Retyping the records exactly, down to the last line, is the whole job.

Stored entries
# # # # #

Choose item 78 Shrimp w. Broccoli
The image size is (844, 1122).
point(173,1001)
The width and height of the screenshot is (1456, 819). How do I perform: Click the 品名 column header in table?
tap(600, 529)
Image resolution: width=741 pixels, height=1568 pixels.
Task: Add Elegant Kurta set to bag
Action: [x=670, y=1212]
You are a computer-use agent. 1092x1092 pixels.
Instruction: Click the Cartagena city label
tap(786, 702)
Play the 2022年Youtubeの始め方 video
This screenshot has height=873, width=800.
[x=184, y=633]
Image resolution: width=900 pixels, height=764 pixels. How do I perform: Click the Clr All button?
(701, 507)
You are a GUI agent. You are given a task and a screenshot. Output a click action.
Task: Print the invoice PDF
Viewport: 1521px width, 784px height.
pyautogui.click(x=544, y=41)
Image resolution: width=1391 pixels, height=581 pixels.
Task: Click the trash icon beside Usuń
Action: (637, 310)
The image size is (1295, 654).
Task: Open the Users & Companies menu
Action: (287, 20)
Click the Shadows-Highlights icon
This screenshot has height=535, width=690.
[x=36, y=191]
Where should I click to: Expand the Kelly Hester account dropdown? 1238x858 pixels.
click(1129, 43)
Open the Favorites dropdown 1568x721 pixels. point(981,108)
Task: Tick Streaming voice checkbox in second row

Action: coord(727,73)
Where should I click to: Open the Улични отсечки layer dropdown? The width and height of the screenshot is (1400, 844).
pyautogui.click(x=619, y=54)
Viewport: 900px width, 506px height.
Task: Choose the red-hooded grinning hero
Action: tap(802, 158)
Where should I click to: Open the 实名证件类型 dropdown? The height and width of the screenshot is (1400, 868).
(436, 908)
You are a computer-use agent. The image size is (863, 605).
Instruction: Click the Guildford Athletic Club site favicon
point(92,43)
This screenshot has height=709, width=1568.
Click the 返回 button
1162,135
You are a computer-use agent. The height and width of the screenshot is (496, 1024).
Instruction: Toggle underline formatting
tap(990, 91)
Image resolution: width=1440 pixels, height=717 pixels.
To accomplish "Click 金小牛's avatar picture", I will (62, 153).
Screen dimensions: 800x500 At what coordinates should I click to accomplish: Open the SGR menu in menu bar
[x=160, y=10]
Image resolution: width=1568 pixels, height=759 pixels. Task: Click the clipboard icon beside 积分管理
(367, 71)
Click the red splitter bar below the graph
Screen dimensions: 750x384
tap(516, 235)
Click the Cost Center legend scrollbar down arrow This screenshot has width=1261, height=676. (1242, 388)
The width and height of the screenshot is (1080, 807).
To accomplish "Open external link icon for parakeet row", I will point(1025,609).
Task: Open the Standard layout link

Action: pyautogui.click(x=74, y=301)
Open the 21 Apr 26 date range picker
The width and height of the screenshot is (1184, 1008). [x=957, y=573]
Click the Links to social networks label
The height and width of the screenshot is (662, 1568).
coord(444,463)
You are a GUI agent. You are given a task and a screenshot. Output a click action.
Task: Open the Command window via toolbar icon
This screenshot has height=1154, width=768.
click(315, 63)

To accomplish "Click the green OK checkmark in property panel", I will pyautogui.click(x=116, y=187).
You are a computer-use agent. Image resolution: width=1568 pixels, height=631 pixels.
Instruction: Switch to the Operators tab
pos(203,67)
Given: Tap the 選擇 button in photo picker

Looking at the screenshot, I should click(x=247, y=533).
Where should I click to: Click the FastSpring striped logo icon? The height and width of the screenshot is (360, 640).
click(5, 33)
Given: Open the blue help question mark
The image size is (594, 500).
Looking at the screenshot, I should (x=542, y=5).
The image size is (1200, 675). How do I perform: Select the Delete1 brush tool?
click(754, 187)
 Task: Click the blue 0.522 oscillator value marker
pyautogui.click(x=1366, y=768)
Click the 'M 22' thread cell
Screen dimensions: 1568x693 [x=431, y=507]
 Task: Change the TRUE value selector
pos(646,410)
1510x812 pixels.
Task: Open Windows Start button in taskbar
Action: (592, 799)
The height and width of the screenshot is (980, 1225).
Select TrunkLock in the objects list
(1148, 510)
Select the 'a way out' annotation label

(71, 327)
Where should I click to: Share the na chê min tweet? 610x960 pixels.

# # # # #

Final answer:
Choose item 78 Shrimp w. Broccoli
The image size is (844, 1122).
point(173,1001)
The width and height of the screenshot is (1456, 819). How do I perform: Click the 品名 column header in table?
tap(600, 529)
Image resolution: width=741 pixels, height=1568 pixels.
Task: Add Elegant Kurta set to bag
Action: [x=670, y=1212]
You are a computer-use agent. 1092x1092 pixels.
Instruction: Click the Cartagena city label
tap(786, 702)
Play the 2022年Youtubeの始め方 video
This screenshot has height=873, width=800.
[x=184, y=633]
Image resolution: width=900 pixels, height=764 pixels. How do I perform: Click the Clr All button?
(701, 507)
You are a GUI agent. You are given a task and a screenshot. Output a click action.
Task: Print the invoice PDF
Viewport: 1521px width, 784px height.
pyautogui.click(x=544, y=41)
Image resolution: width=1391 pixels, height=581 pixels.
Task: Click the trash icon beside Usuń
Action: (637, 310)
The image size is (1295, 654).
Task: Open the Users & Companies menu
Action: (287, 20)
Click the Shadows-Highlights icon
This screenshot has height=535, width=690.
[x=36, y=191]
Where should I click to: Expand the Kelly Hester account dropdown? 1238x858 pixels.
click(1129, 43)
Open the Favorites dropdown 1568x721 pixels. point(981,108)
Task: Tick Streaming voice checkbox in second row

Action: coord(727,73)
Where should I click to: Open the Улични отсечки layer dropdown? The width and height of the screenshot is (1400, 844).
pyautogui.click(x=619, y=54)
Viewport: 900px width, 506px height.
Task: Choose the red-hooded grinning hero
Action: tap(802, 158)
Where should I click to: Open the 实名证件类型 dropdown? The height and width of the screenshot is (1400, 868).
(436, 908)
You are a computer-use agent. The image size is (863, 605).
Instruction: Click the Guildford Athletic Club site favicon
point(92,43)
This screenshot has height=709, width=1568.
Click the 返回 button
1162,135
You are a computer-use agent. The height and width of the screenshot is (496, 1024).
Instruction: Toggle underline formatting
tap(990, 91)
Image resolution: width=1440 pixels, height=717 pixels.
To accomplish "Click 金小牛's avatar picture", I will (62, 153).
Screen dimensions: 800x500 At what coordinates should I click to accomplish: Open the SGR menu in menu bar
[x=160, y=10]
Image resolution: width=1568 pixels, height=759 pixels. Task: Click the clipboard icon beside 积分管理
(367, 71)
Click the red splitter bar below the graph
Screen dimensions: 750x384
tap(516, 235)
Click the Cost Center legend scrollbar down arrow This screenshot has width=1261, height=676. (1242, 388)
The width and height of the screenshot is (1080, 807).
To accomplish "Open external link icon for parakeet row", I will point(1025,609).
Task: Open the Standard layout link

Action: pyautogui.click(x=74, y=301)
Open the 21 Apr 26 date range picker
The width and height of the screenshot is (1184, 1008). [x=957, y=573]
Click the Links to social networks label
The height and width of the screenshot is (662, 1568).
coord(444,463)
You are a GUI agent. You are given a task and a screenshot. Output a click action.
Task: Open the Command window via toolbar icon
This screenshot has height=1154, width=768.
click(315, 63)

To accomplish "Click the green OK checkmark in property panel", I will pyautogui.click(x=116, y=187).
You are a computer-use agent. Image resolution: width=1568 pixels, height=631 pixels.
Instruction: Switch to the Operators tab
pos(203,67)
Given: Tap the 選擇 button in photo picker

Looking at the screenshot, I should click(x=247, y=533).
Where should I click to: Click the FastSpring striped logo icon? The height and width of the screenshot is (360, 640).
click(5, 33)
Given: Open the blue help question mark
The image size is (594, 500).
Looking at the screenshot, I should (x=542, y=5).
The image size is (1200, 675). How do I perform: Select the Delete1 brush tool?
click(754, 187)
 Task: Click the blue 0.522 oscillator value marker
pyautogui.click(x=1366, y=768)
Click the 'M 22' thread cell
Screen dimensions: 1568x693 [x=431, y=507]
 Task: Change the TRUE value selector
pos(646,410)
1510x812 pixels.
Task: Open Windows Start button in taskbar
Action: (592, 799)
The height and width of the screenshot is (980, 1225).
Select TrunkLock in the objects list
(1148, 510)
Select the 'a way out' annotation label

(71, 327)
Where should I click to: Share the na chê min tweet? 610x960 pixels.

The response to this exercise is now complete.